"The way to a man's heart is through his stomach." There's a lot more to those words than simply pleasing the male palate. Keeping the heart (and body) healthy means cranking your shopping and kitchen know-how up a notch, especially for foods men like and eat most often.
With both Father's Day and National Men's Health Week in June, now's a great time to bring food to the table with men's health in mind.
Reinventing Men's Favorites
Like these foods? Most guys do. Why not reinvent a few for healthier eating?
Eggs and Bacon
Reinvention:
For great scrambled eggs or the perfect omelet (with less fat and cholesterol), substitute egg whites or EggBeaters®. You can cut out all the egg yolks or just some of them. Likewise, you can replace the whole egg or just some of it.

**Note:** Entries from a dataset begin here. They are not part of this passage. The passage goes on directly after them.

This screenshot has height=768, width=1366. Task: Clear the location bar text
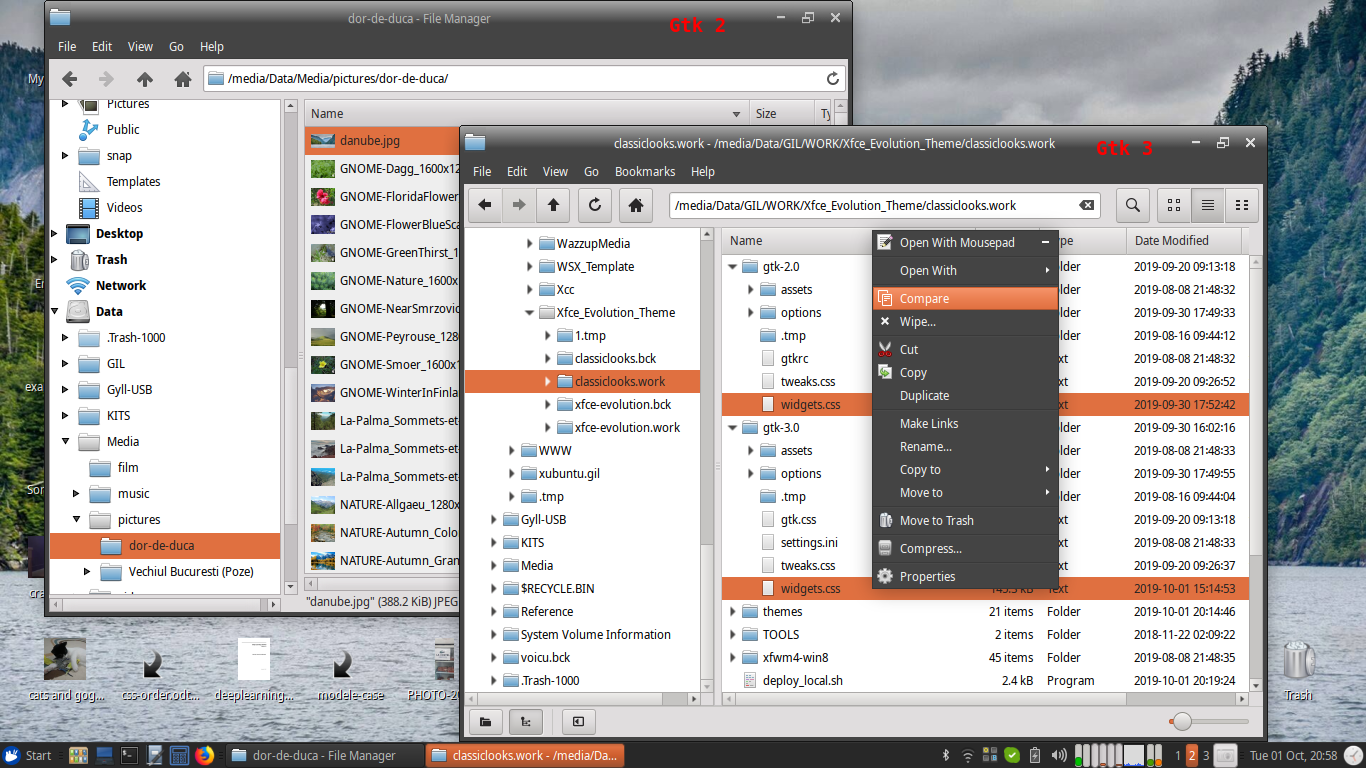coord(1086,205)
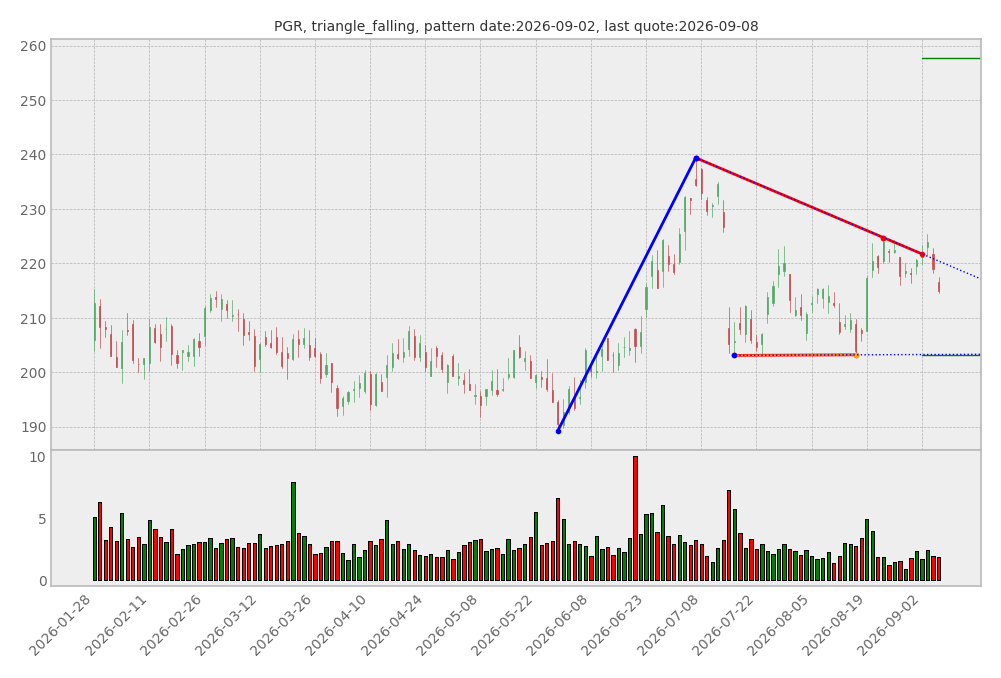Click the red endpoint dot at pattern date

[x=922, y=255]
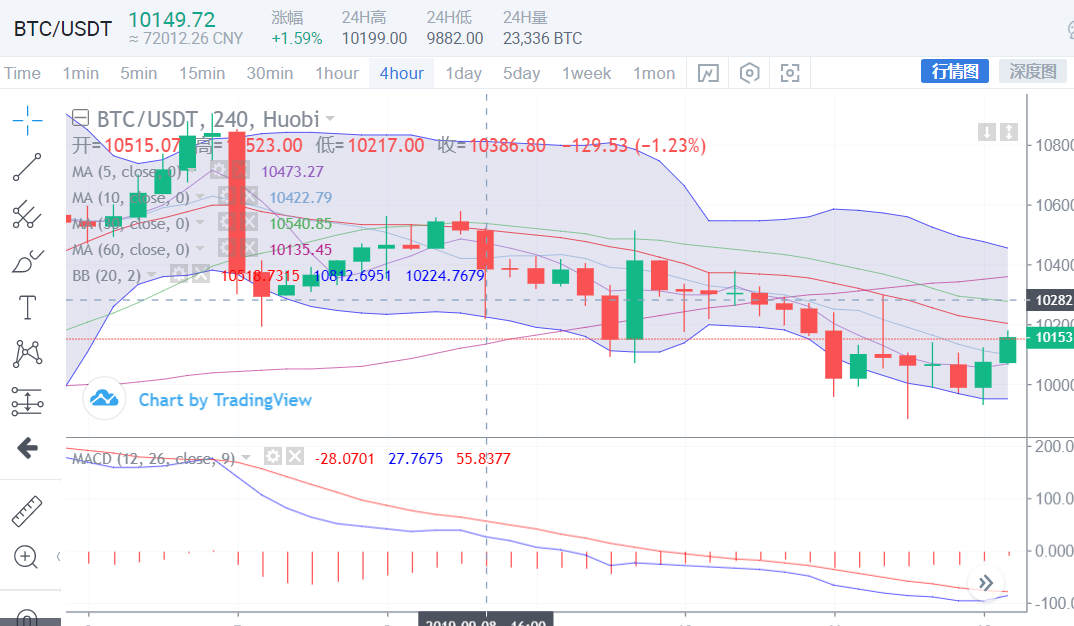Open the measure ruler tool
Screen dimensions: 1074x626
point(27,511)
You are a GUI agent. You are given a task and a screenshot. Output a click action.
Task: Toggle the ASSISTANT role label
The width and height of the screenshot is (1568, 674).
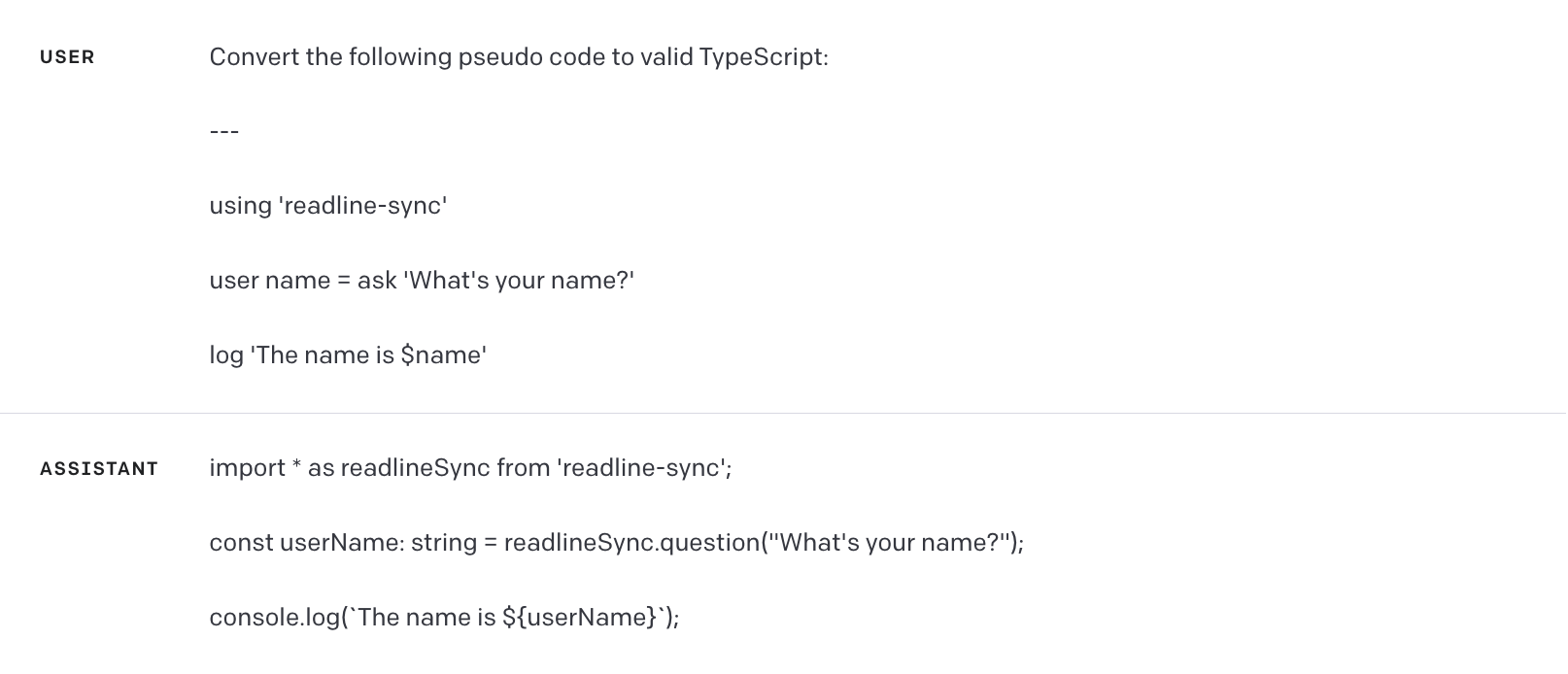tap(98, 469)
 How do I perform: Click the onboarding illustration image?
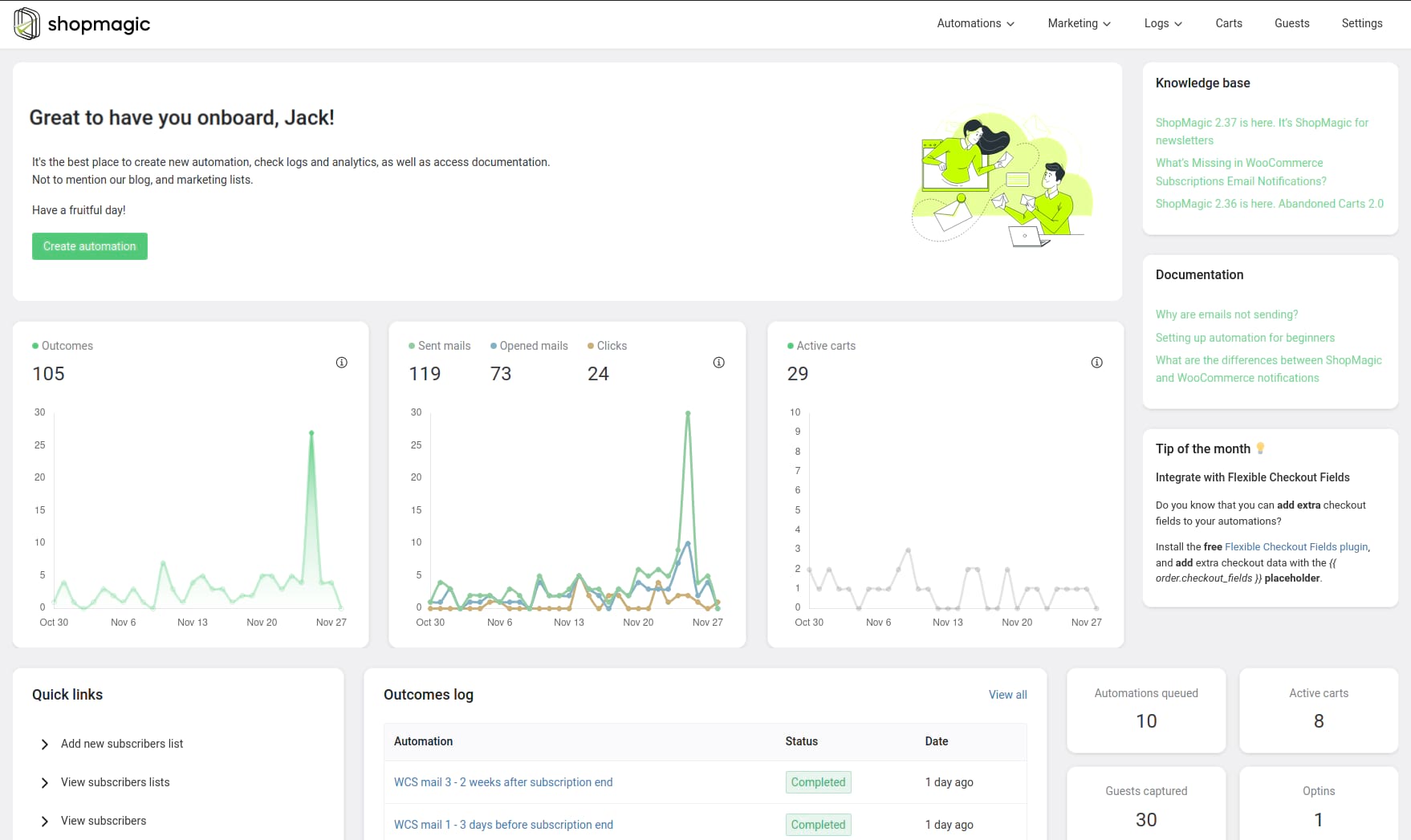point(1002,179)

Cook eggs in a nonstick skillet, sprayed with All Natural Butter Flavor PAM® cooking spray. If you need more than spray to flip an omelet or sauté a vegetable filling, add a splash of vegetable oil first. (Tip: Olive oil adds nice flavor to an Italian omelet with tomatoes, mushrooms, oregano, and basil.)
Season eggs with herbs and pepper. Skip the salt, or add just a dash to cut down on sodium. Or enjoy the convenience of EggBeaters, seasoned for you. EggBeaters come in Original, Southwestern, Garden Vegetable, or Cheese & Chive.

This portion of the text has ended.